> [Short exercise 1]: According to the battery passage, which company developed zinc-oxygen batteries?
> [Short exercise 2]: Return the part of the battery passage that opens with the words containing "There are also traditional" and closes with "Electric Fuel Corp.".

> [Source extract]:

══════

There are also traditional power sources for throwaway cellular phones - zinc-oxigen batteries. The energy is released during the zinc oxidation in the air, it means they have to be in contact with the environment all the time. Their advantage is a cheap production, reliability, huge energy resource, small dimensions; besides, they are environment-friendly, i.e. they don't explore. The drawback is only that they are disposable. Zinc-oxygen batteries can make longer talktime from 3-5 (with a Li-Ion battery) to 10-17 hours, as well as standby time from 70-90 to 300 hours. The batteries were developed by an Israel company - Electric Fuel Corp.
There are also more unusual batteries, for instance a "Proton Polymer Battery", samples of which NEC is going to ship this month: an electrochemical device utilizes proton exchange type conductive polymer electrodes. The battery can be recharged in 5 minutes, the life cycle is superior: NEC recommends these batteries to be used in systems where they won't need to be replaced. Their capacity, though, is 10 times less than that of usual nickel-hydride or Li-Ion, but earlier their capacity was 100 times less.

══════

> [Raw data]:
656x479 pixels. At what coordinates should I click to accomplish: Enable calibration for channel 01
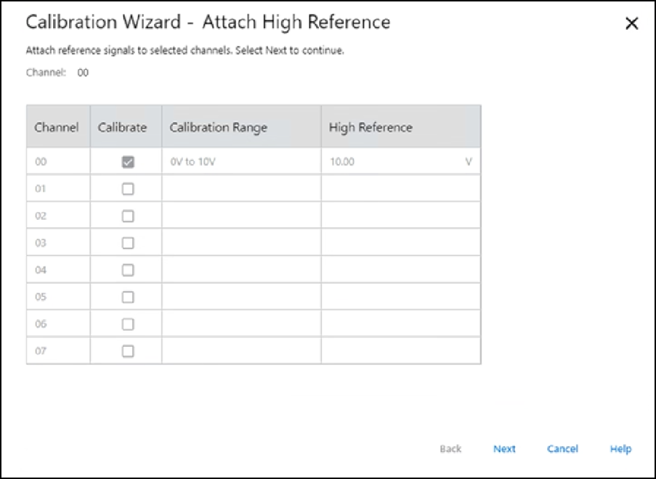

══════

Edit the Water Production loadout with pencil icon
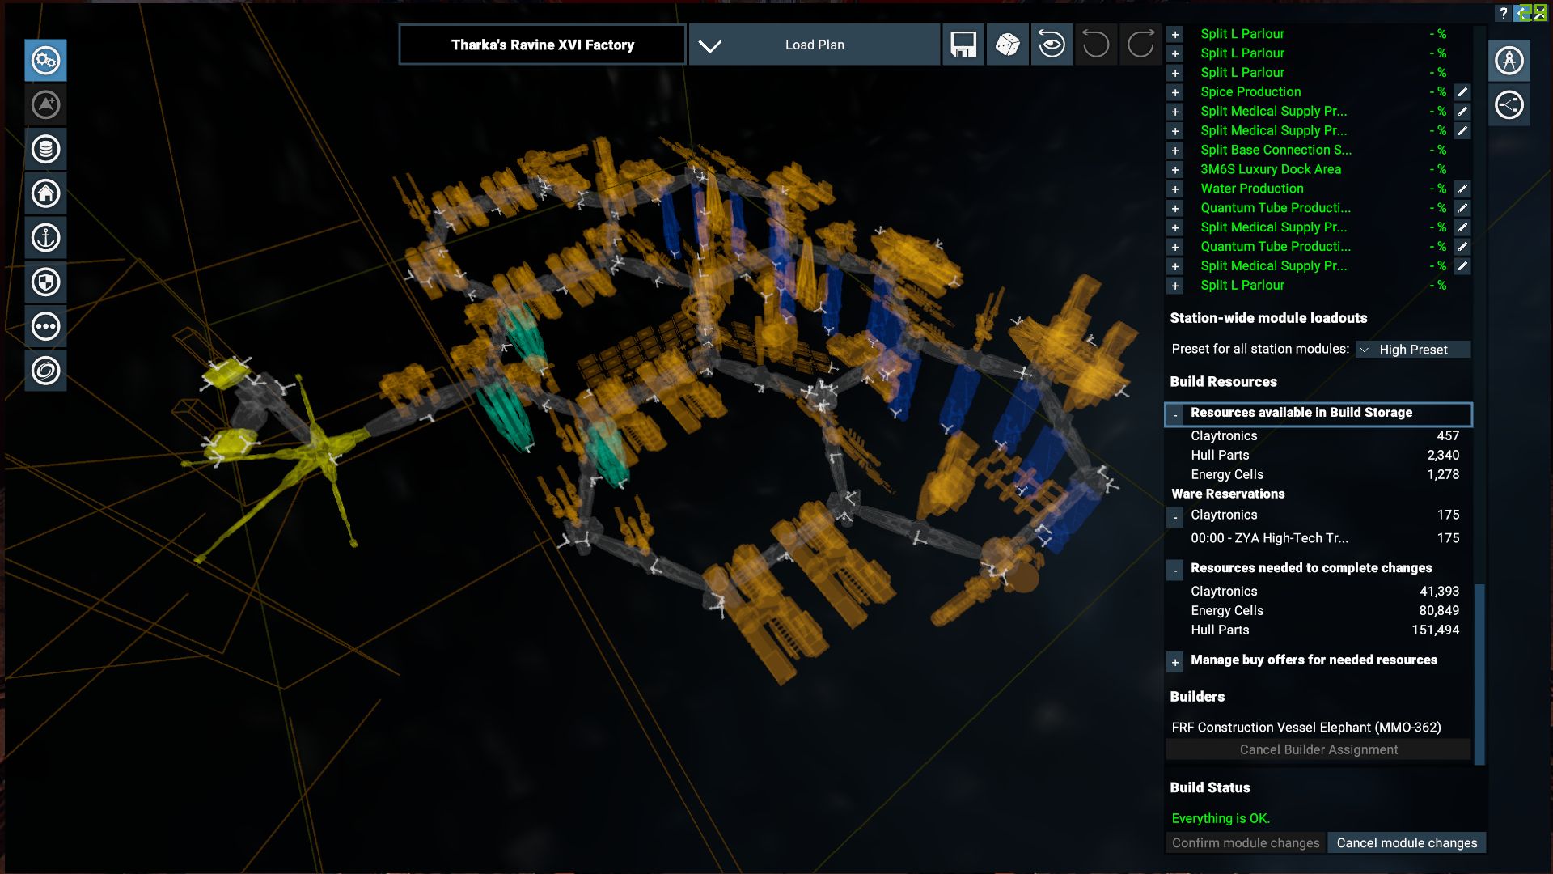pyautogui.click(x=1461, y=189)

══════

> [Expected output 1]: Electric Fuel Corp.

> [Expected output 2]:
There are also traditional power sources for throwaway cellular phones - zinc-oxigen batteries. The energy is released during the zinc oxidation in the air, it means they have to be in contact with the environment all the time. Their advantage is a cheap production, reliability, huge energy resource, small dimensions; besides, they are environment-friendly, i.e. they don't explore. The drawback is only that they are disposable. Zinc-oxygen batteries can make longer talktime from 3-5 (with a Li-Ion battery) to 10-17 hours, as well as standby time from 70-90 to 300 hours. The batteries were developed by an Israel company - Electric Fuel Corp.